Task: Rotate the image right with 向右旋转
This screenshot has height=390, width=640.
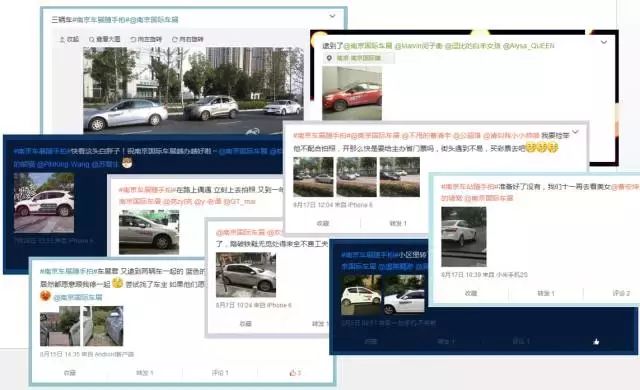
-*-
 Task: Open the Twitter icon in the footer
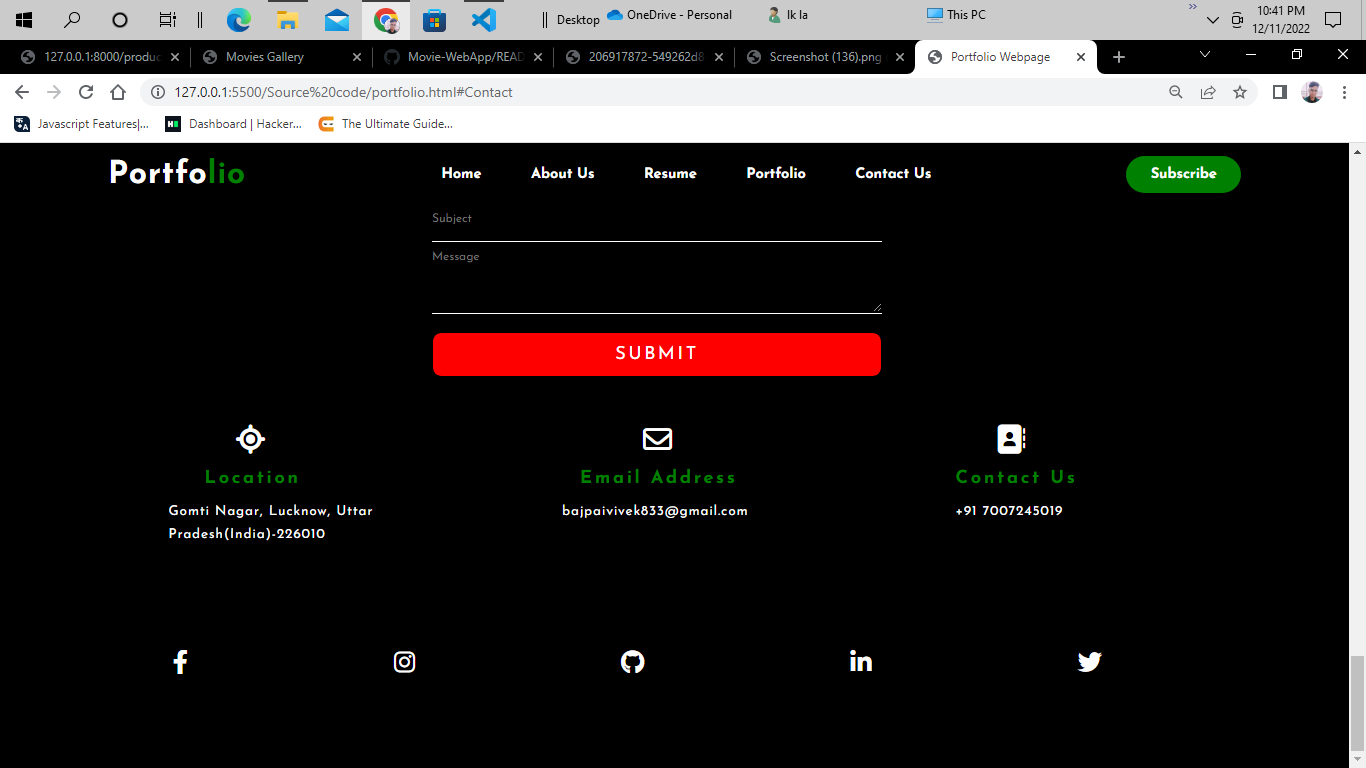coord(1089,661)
-*-
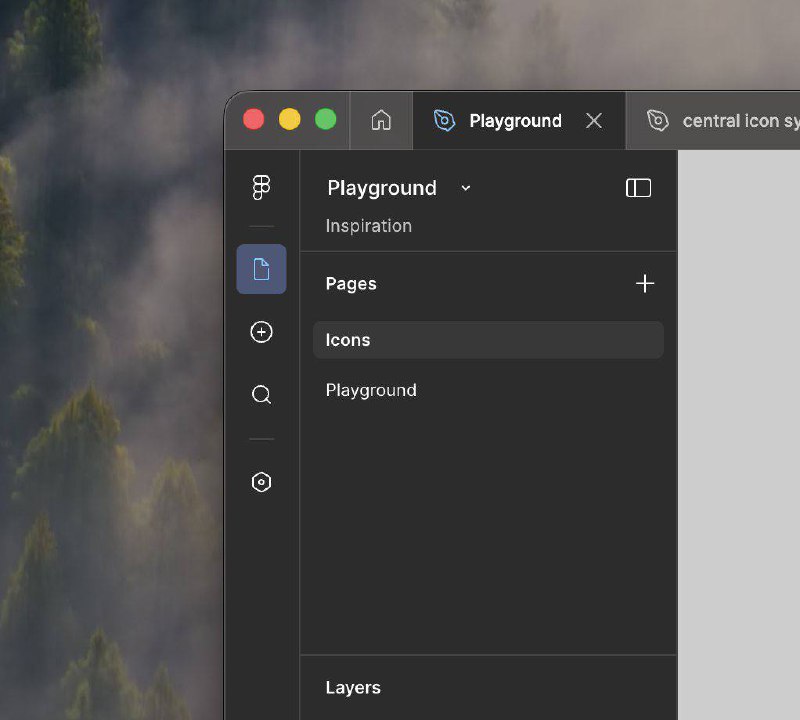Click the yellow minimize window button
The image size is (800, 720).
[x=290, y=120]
-*-
About this task: Begin with the line above that has "Task: Rotate the image right with 向右旋转" and continue through the line that has "This screenshot has height=390, width=640.", setting each one down exactly. Stop there.

Output of the exercise:
Task: Rotate the image right with 向右旋转
This screenshot has height=390, width=640.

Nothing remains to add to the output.